Oil prices shaky as investors look toward OPEC+ meeting

The upcoming meeting of the cartel has all commodity analysts watching closely, with expectations that Russia and its allies within OPEC+ will stick to their plan of adding 400,000 bpd to fuel supply during December.
Photo: NICK OXFORD/REUTERS / X03416
Photo: NICK OXFORD/REUTERS / X03416
BY MARKETWIRE, TRANSLATED BY DANIEL FRANK CHRISTENSEN

Oil prices have fallen slightly on Monday but are now hovering a little higher than Friday afternoon's level due to China having opened its gasoline and diesel reserves today, thereby easing concerns about tight global supply.

At the same time, investors are cashing in ahead of the big meeting on Nov. 4 among the Organization of Petroleum Exporting Countries and their OPEC+ allies to draft raising future output targets.

A barrel of European reference oil Brent trades Monday morning for USD 83.42 against USD 83.19 Friday afternoon.

US counterpart West Texas Intermediate sells concurrently for USD 83.14 against 82.62, with WTI falling 0.5 percent after having climbed USD 0.76 Friday afternoon, reports Reuters.

This early morning slide comes after China states in a rare state announcement that the nation is releasing fuel reserves to boost market supply and buoy prices in certain regions.

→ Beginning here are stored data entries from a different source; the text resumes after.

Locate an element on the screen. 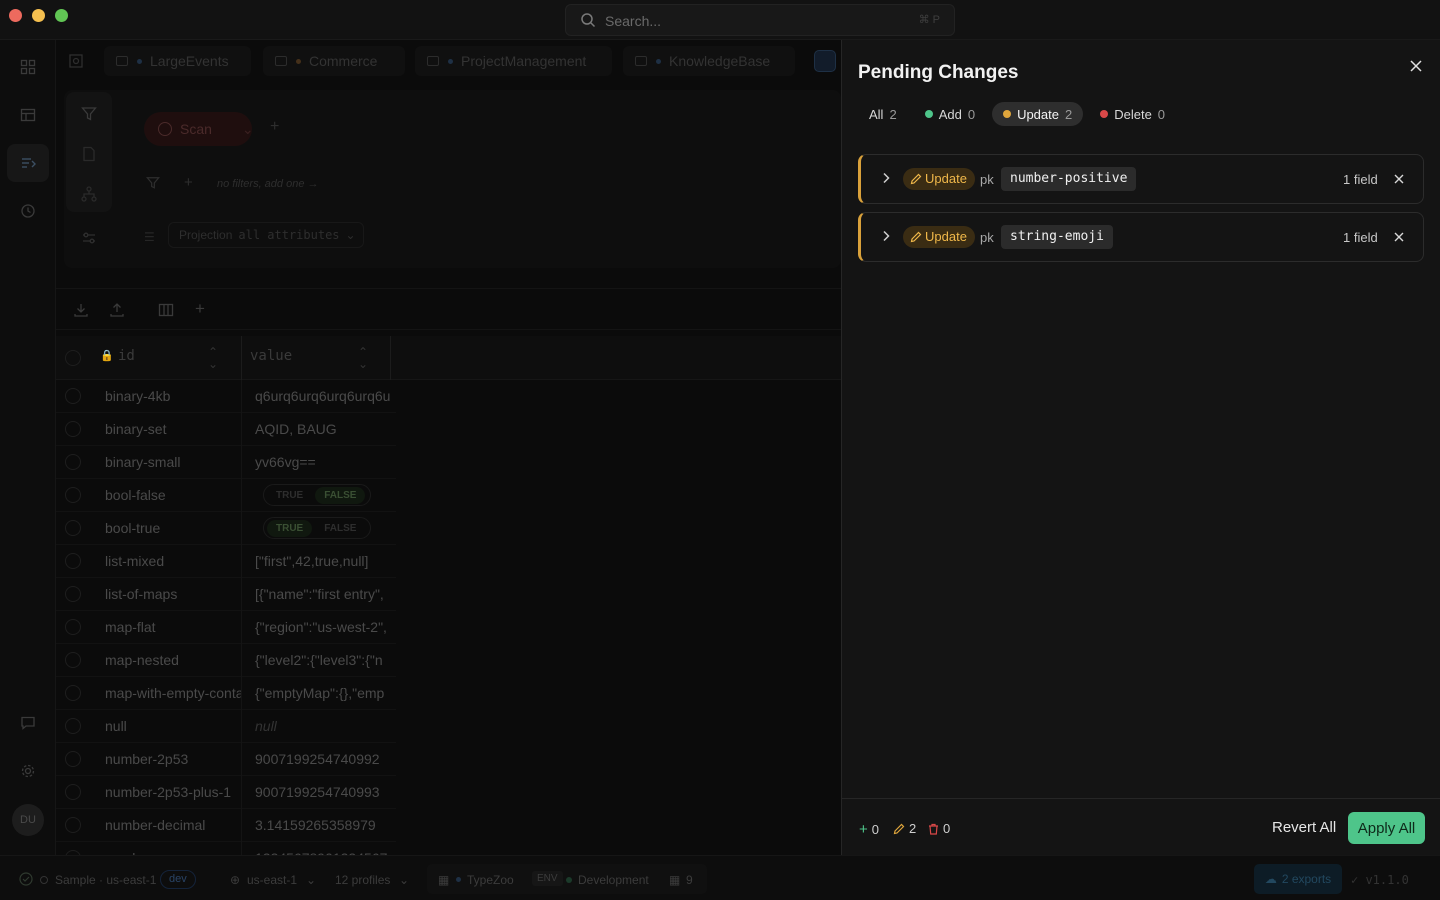 The height and width of the screenshot is (900, 1440). cell-value: {"emptyMap":{},"emp is located at coordinates (324, 693).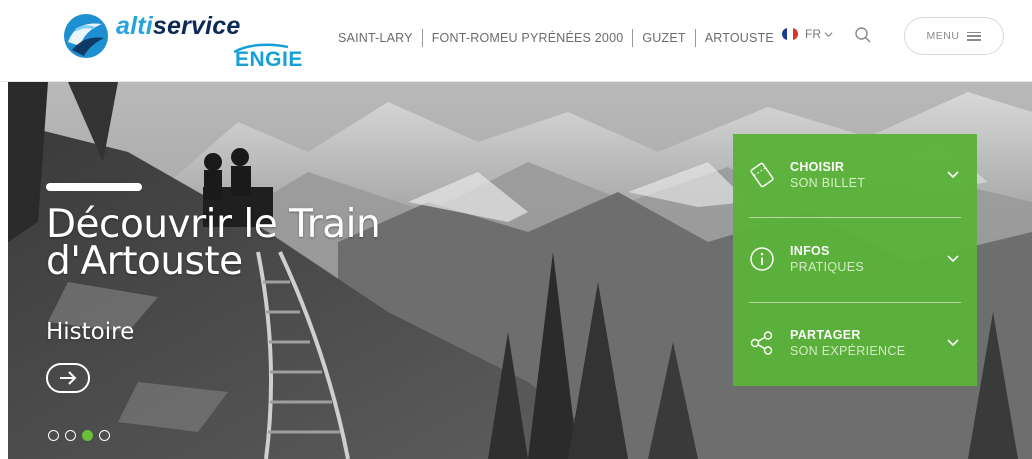 This screenshot has height=459, width=1032. What do you see at coordinates (269, 60) in the screenshot?
I see `logo-sub-brand: ENGIE` at bounding box center [269, 60].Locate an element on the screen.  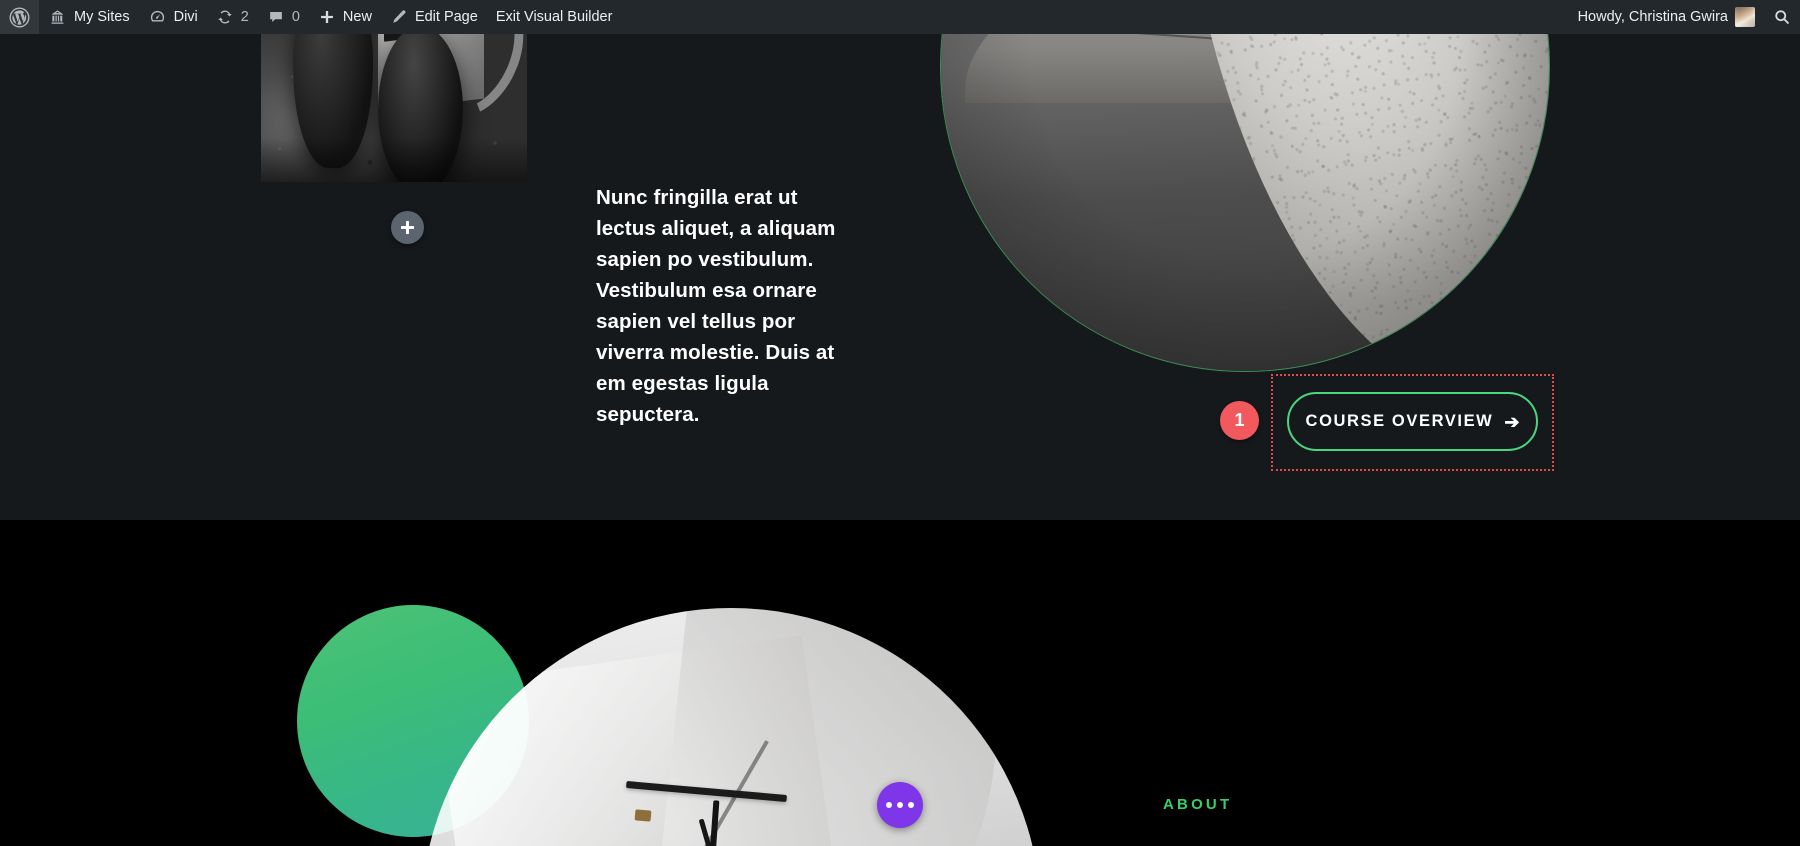
module-number-badge: 1 is located at coordinates (1240, 420).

"Behind the selling was China's release of fuels reserves, which reflected Beijing's intention to stabilize oil prices, just like coal prices," says Chiyoki Chen, chief analyst at Sunward Trading, to the news agency. "Also, investors took profits ahead of an OPEC+ meeting."

All investors' eyes are namely fixed on the cartel's meeting, with observers expecting that Russia and the country's allies with the organization sticking to the their plan of adding 400,000 barres per day to supply in December.

Monday morning, one troy ounce of gold sells for USD 1,785.5 compared to USD 1,776.97 Friday afternoon.

On the industrial metals market, a tonne of cooper sells Monday morning for USD 9,548 against USD 9,494 Friday afternoon.